--- Short exercise 1 ---
In the forum thread, how long did bownutz spend talking about hog hunting with the county DNR officer at Redlands?
--- Short exercise 2 ---
Reproduce word for word the passage of the forum thread from "I have never" up to and including "with respect also.".
--- Short exercise 3 ---
Translate this sentence from the forum thread into Spanish: "He later apologized for his actions and the time he took from us."

--- Extract ---
**********

I have never been checked in the woods, but I have been checked  on the water alot. I have always been treated very well, I have treated them  with respect also.


----------



## earl

I have found that the guys on the mountain wmas will talk to you and even give you advice. Every one I have run into at Pine Log and Allatoona have been rude and don't want you to talk to them .The ones at Allatoona lock the doors and pull the shades and will not open the door. And that is not at meal times either.


----------



## NDLucas

I've never been checked myself, but RFC Jeremy Bolen is one of the good guys. I went to high school with him, he's a good guy.


----------



## bownutz

I ran into a county DNR at redlands. It wasn't Carl, but a younger guy. I talked to him about hog hunting for almost an hour at the truck. He was checking out my new bow and being very friendly. I met another one like that at Moody Forrest. There are some jack legs out there, but most of them are professional and helpful as long as you are not breaking the law, duh.


----------



## SouthGAHunter

I have had many dealings with GW over the years.  I have only had one run-in that wasn't a pleasure.  This guy, who many know in worth co, wasn't as pleasant as one would like.  He told us the peanut field we were shooting was baited, but it was not, honest to God truth.  It was a peanut field that was picked a little wet so picker didn't get as many of the peanuts as it would have if they had been bone dry.  After about 2 hours of us showing and proving to him that it wasn't baited he spent 30 minutes blessing us out for the farmers farming choices.  That's not my problem.  Don't cuss at me and tell me i'm wrong when it wasn't my choice of harvest timing.  He later apologized for his actions and the time he took from us.

**********

--- Dataset section ---

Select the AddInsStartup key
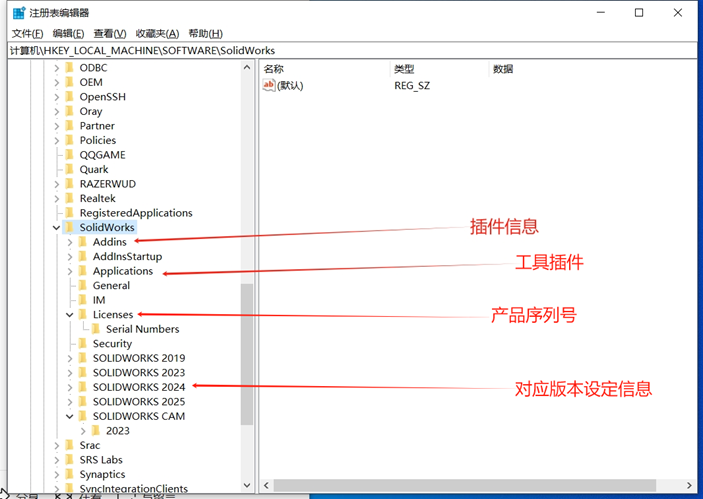The height and width of the screenshot is (499, 703). [x=127, y=256]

**********

--- Complete answer 1 ---
Almost an hour.

--- Complete answer 2 ---
I have never been checked in the woods, but I have been checked  on the water alot. I have always been treated very well, I have treated them  with respect also.

--- Complete answer 3 ---
Más tarde se disculpó por sus acciones y por el tiempo que nos quitó.